THE PROBLEM =>
Please output the entries below without altering a single character.

Segment Start: EXCERPTED RECORDS

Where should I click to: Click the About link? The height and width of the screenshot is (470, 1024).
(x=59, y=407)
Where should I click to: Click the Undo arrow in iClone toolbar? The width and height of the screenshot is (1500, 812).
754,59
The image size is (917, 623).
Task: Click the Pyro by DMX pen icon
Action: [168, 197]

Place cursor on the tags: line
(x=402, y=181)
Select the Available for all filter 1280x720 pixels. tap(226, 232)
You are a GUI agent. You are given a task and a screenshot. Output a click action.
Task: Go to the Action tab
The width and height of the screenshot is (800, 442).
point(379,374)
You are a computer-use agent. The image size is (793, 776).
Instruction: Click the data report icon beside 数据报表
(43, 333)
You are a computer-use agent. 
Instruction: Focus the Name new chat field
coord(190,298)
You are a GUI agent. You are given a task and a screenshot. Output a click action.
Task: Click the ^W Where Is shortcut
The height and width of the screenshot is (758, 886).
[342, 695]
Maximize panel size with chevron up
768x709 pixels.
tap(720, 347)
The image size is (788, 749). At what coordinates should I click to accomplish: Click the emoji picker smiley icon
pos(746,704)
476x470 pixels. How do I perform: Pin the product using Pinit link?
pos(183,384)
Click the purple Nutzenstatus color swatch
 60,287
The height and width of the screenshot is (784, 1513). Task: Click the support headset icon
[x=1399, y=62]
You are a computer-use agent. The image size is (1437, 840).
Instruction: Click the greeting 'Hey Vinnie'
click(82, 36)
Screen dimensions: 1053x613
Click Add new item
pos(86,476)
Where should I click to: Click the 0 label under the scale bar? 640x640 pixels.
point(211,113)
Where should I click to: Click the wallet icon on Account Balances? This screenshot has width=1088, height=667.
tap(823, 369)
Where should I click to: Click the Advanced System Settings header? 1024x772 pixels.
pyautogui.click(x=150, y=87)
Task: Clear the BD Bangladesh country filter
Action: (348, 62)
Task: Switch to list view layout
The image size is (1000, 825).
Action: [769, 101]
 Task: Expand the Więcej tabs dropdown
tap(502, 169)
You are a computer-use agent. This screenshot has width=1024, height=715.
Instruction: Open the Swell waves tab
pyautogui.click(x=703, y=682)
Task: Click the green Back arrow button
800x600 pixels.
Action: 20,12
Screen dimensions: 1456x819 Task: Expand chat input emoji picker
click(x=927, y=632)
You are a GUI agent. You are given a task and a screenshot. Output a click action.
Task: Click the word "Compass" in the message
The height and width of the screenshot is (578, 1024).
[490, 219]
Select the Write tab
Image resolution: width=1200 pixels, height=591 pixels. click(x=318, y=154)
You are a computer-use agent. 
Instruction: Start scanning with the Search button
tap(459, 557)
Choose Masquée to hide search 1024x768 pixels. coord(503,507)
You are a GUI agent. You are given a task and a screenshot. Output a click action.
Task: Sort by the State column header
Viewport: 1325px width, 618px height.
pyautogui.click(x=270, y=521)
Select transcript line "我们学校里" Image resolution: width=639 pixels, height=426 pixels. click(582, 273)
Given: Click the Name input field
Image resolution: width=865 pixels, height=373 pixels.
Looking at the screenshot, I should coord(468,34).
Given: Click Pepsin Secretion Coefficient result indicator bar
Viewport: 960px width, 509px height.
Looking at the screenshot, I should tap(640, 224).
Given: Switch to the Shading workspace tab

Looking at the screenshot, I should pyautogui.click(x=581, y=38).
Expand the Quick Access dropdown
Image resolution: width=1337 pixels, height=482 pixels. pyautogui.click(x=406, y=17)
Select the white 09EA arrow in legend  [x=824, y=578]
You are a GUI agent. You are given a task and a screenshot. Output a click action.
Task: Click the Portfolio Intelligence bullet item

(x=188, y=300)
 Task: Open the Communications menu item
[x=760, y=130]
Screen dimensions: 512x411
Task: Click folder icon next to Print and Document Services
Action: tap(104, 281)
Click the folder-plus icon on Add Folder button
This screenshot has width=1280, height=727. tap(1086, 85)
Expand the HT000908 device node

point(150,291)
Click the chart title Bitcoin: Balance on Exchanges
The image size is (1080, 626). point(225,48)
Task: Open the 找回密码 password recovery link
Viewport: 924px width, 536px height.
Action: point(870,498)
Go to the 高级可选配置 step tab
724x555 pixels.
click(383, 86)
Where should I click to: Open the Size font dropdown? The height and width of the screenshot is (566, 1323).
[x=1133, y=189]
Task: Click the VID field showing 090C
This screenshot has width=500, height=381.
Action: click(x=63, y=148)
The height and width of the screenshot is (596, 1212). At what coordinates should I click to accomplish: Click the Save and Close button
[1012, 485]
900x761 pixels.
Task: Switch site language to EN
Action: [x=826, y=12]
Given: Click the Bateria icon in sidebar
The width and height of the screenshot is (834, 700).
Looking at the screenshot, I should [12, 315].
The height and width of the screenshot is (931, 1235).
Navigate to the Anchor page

Segment End: EXCERPTED RECORDS

FINISHED EXERCISE =>
Where should I click to: Click the About link? The height and width of the screenshot is (470, 1024).
(x=59, y=407)
Where should I click to: Click the Undo arrow in iClone toolbar? The width and height of the screenshot is (1500, 812).
754,59
The image size is (917, 623).
Task: Click the Pyro by DMX pen icon
Action: [168, 197]

Place cursor on the tags: line
(x=402, y=181)
Select the Available for all filter 1280x720 pixels. tap(226, 232)
You are a GUI agent. You are given a task and a screenshot. Output a click action.
Task: Go to the Action tab
The width and height of the screenshot is (800, 442).
point(379,374)
You are a computer-use agent. The image size is (793, 776).
Instruction: Click the data report icon beside 数据报表
(43, 333)
You are a computer-use agent. 
Instruction: Focus the Name new chat field
coord(190,298)
You are a GUI agent. You are given a task and a screenshot. Output a click action.
Task: Click the ^W Where Is shortcut
The height and width of the screenshot is (758, 886).
[342, 695]
Maximize panel size with chevron up
768x709 pixels.
tap(720, 347)
The image size is (788, 749). At what coordinates should I click to accomplish: Click the emoji picker smiley icon
pos(746,704)
476x470 pixels. How do I perform: Pin the product using Pinit link?
pos(183,384)
Click the purple Nutzenstatus color swatch
 60,287
The height and width of the screenshot is (784, 1513). Task: Click the support headset icon
[x=1399, y=62]
You are a computer-use agent. The image size is (1437, 840).
Instruction: Click the greeting 'Hey Vinnie'
click(82, 36)
Screen dimensions: 1053x613
Click Add new item
pos(86,476)
Where should I click to: Click the 0 label under the scale bar? 640x640 pixels.
point(211,113)
Where should I click to: Click the wallet icon on Account Balances? This screenshot has width=1088, height=667.
tap(823, 369)
Where should I click to: Click the Advanced System Settings header? 1024x772 pixels.
pyautogui.click(x=150, y=87)
Task: Clear the BD Bangladesh country filter
Action: (348, 62)
Task: Switch to list view layout
The image size is (1000, 825).
Action: [769, 101]
 Task: Expand the Więcej tabs dropdown
tap(502, 169)
You are a computer-use agent. This screenshot has width=1024, height=715.
Instruction: Open the Swell waves tab
pyautogui.click(x=703, y=682)
Task: Click the green Back arrow button
800x600 pixels.
Action: 20,12
Screen dimensions: 1456x819 Task: Expand chat input emoji picker
click(x=927, y=632)
You are a GUI agent. You are given a task and a screenshot. Output a click action.
Task: Click the word "Compass" in the message
The height and width of the screenshot is (578, 1024).
[490, 219]
Select the Write tab
Image resolution: width=1200 pixels, height=591 pixels. click(x=318, y=154)
You are a computer-use agent. 
Instruction: Start scanning with the Search button
tap(459, 557)
Choose Masquée to hide search 1024x768 pixels. coord(503,507)
You are a GUI agent. You are given a task and a screenshot. Output a click action.
Task: Sort by the State column header
Viewport: 1325px width, 618px height.
pyautogui.click(x=270, y=521)
Select transcript line "我们学校里" Image resolution: width=639 pixels, height=426 pixels. click(582, 273)
Given: Click the Name input field
Image resolution: width=865 pixels, height=373 pixels.
Looking at the screenshot, I should coord(468,34).
Given: Click Pepsin Secretion Coefficient result indicator bar
Viewport: 960px width, 509px height.
Looking at the screenshot, I should tap(640, 224).
Given: Switch to the Shading workspace tab

Looking at the screenshot, I should pyautogui.click(x=581, y=38).
Expand the Quick Access dropdown
Image resolution: width=1337 pixels, height=482 pixels. pyautogui.click(x=406, y=17)
Select the white 09EA arrow in legend  [x=824, y=578]
You are a GUI agent. You are given a task and a screenshot. Output a click action.
Task: Click the Portfolio Intelligence bullet item

(x=188, y=300)
 Task: Open the Communications menu item
[x=760, y=130]
Screen dimensions: 512x411
Task: Click folder icon next to Print and Document Services
Action: tap(104, 281)
Click the folder-plus icon on Add Folder button
This screenshot has width=1280, height=727. tap(1086, 85)
Expand the HT000908 device node

point(150,291)
Click the chart title Bitcoin: Balance on Exchanges
The image size is (1080, 626). point(225,48)
Task: Open the 找回密码 password recovery link
Viewport: 924px width, 536px height.
Action: point(870,498)
Go to the 高级可选配置 step tab
724x555 pixels.
click(383, 86)
Where should I click to: Open the Size font dropdown? The height and width of the screenshot is (566, 1323).
[x=1133, y=189]
Task: Click the VID field showing 090C
This screenshot has width=500, height=381.
Action: click(x=63, y=148)
The height and width of the screenshot is (596, 1212). At what coordinates should I click to accomplish: Click the Save and Close button
[1012, 485]
900x761 pixels.
Task: Switch site language to EN
Action: [x=826, y=12]
Given: Click the Bateria icon in sidebar
The width and height of the screenshot is (834, 700).
Looking at the screenshot, I should [12, 315].
The height and width of the screenshot is (931, 1235).
Navigate to the Anchor page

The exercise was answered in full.